::: DATA ROWS :::

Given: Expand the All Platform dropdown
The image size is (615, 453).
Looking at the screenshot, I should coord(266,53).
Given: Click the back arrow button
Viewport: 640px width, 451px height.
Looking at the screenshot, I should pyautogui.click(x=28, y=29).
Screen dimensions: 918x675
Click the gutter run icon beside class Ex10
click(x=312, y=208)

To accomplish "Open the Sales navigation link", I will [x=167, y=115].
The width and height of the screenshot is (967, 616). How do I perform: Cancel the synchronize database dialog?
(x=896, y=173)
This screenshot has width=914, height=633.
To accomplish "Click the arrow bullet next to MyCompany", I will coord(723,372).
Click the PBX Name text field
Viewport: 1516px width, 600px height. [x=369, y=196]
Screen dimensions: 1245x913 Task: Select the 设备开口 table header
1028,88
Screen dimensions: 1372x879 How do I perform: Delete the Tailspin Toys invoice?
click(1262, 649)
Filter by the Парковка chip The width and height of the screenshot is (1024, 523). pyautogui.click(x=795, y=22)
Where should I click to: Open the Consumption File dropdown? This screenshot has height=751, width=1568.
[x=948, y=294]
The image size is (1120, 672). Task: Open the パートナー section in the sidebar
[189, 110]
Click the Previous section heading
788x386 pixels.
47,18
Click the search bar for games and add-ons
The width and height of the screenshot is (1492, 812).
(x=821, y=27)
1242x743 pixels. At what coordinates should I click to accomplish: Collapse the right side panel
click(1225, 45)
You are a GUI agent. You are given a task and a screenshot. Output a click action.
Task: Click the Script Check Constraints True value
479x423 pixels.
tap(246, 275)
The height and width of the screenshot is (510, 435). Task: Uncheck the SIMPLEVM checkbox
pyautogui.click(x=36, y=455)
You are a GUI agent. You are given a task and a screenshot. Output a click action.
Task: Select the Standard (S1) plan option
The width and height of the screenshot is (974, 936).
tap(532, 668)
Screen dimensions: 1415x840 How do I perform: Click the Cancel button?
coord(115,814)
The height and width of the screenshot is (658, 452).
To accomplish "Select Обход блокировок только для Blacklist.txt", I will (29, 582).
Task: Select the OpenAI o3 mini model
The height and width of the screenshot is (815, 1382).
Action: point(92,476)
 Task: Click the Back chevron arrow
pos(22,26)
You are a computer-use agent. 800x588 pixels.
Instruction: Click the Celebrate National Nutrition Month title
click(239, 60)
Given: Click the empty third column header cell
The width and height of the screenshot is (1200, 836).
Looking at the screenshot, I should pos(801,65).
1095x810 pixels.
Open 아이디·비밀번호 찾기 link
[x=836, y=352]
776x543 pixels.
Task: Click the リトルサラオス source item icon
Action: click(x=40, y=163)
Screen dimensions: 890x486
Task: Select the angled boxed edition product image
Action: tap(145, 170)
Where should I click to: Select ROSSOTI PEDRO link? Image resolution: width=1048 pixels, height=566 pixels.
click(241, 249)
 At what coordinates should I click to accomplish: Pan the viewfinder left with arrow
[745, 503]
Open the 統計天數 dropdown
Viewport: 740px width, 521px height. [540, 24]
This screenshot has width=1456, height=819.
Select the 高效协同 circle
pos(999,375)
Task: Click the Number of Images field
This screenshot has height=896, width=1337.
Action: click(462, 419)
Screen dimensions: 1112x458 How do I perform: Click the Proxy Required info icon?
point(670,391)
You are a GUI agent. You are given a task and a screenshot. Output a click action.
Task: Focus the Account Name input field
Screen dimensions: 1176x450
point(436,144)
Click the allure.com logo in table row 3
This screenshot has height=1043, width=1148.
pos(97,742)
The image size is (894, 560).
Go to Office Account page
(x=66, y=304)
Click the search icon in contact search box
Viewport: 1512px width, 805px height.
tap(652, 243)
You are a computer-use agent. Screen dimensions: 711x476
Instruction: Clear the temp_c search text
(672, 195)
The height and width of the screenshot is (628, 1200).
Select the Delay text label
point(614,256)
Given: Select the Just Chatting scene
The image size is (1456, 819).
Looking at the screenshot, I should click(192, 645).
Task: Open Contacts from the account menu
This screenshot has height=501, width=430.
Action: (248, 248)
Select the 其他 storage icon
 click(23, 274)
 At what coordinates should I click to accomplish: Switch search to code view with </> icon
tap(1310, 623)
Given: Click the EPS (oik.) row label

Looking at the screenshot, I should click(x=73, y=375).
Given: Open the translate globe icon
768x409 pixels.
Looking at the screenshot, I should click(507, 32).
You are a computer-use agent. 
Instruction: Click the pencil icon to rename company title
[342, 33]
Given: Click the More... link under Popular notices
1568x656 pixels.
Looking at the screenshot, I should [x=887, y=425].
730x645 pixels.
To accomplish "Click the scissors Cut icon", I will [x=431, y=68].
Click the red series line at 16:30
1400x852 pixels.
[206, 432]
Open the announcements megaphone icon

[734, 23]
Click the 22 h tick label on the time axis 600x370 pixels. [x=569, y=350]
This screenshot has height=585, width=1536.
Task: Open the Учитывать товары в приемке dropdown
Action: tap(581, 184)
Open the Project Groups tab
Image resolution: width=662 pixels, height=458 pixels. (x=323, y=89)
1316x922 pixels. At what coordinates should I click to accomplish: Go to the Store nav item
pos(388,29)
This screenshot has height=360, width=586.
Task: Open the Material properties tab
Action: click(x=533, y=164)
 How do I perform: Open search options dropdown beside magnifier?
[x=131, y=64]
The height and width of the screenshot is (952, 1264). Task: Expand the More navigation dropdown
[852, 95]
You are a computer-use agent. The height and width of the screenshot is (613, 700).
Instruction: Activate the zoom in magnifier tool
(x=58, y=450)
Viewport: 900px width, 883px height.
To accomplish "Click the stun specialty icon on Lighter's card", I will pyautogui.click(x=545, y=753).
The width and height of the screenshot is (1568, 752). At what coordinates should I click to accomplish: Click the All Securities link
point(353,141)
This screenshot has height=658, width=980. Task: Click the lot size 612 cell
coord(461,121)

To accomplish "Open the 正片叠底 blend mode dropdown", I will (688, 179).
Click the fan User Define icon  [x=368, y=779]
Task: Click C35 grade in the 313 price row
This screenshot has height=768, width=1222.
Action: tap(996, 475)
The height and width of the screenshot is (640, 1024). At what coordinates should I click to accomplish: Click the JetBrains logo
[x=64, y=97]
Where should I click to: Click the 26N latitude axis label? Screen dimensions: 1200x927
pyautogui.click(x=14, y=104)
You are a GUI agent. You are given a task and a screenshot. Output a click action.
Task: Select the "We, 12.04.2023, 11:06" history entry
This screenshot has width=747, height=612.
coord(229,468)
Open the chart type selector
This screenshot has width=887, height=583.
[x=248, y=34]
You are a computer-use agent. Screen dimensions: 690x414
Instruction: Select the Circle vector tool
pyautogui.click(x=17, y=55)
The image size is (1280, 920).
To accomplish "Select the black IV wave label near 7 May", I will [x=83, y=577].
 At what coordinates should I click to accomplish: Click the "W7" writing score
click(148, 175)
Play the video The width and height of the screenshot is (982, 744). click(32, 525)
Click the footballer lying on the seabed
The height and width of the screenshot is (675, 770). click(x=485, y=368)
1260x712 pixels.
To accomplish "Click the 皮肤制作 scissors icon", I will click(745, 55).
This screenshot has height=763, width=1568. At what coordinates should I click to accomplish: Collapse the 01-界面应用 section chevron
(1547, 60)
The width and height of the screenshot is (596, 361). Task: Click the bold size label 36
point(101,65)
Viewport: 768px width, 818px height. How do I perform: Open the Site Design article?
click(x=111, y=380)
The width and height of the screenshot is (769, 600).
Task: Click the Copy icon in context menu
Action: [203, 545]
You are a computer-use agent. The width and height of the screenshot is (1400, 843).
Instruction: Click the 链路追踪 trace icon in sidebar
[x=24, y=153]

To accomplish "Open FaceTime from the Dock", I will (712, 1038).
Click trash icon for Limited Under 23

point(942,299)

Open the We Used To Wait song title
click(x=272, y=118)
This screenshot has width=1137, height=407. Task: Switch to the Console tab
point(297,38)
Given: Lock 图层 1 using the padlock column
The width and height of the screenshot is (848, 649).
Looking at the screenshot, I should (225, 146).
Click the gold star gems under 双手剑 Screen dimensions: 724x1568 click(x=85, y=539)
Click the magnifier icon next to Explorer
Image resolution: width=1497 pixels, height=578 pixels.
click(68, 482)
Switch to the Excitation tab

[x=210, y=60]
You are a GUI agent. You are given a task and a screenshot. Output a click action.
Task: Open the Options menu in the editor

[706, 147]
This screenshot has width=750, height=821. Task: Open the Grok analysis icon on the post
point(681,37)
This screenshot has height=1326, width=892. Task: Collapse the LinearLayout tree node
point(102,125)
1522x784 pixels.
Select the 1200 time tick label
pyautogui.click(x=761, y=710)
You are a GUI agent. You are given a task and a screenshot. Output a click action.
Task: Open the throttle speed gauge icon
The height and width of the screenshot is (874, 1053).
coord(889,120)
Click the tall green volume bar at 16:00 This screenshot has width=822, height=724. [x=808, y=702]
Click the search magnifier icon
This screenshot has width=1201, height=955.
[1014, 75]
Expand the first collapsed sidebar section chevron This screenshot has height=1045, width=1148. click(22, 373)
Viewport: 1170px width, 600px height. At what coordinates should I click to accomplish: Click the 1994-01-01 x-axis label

:::

WORK TO COMPLETE:
Put the rows into a numbered list, leaving out blank lines, starting at the line that contains "The height and width of the screenshot is (658, 452)." and ending after the line that contains "click(239, 60)".

REPLY:
1. The height and width of the screenshot is (658, 452).
2. To accomplish "Select Обход блокировок только для Blacklist.txt", I will (29, 582).
3. Task: Select the OpenAI o3 mini model
4. The height and width of the screenshot is (815, 1382).
5. Action: point(92,476)
6.  Task: Click the Back chevron arrow
7. pos(22,26)
8. You are a computer-use agent. 800x588 pixels.
9. Instruction: Click the Celebrate National Nutrition Month title
10. click(239, 60)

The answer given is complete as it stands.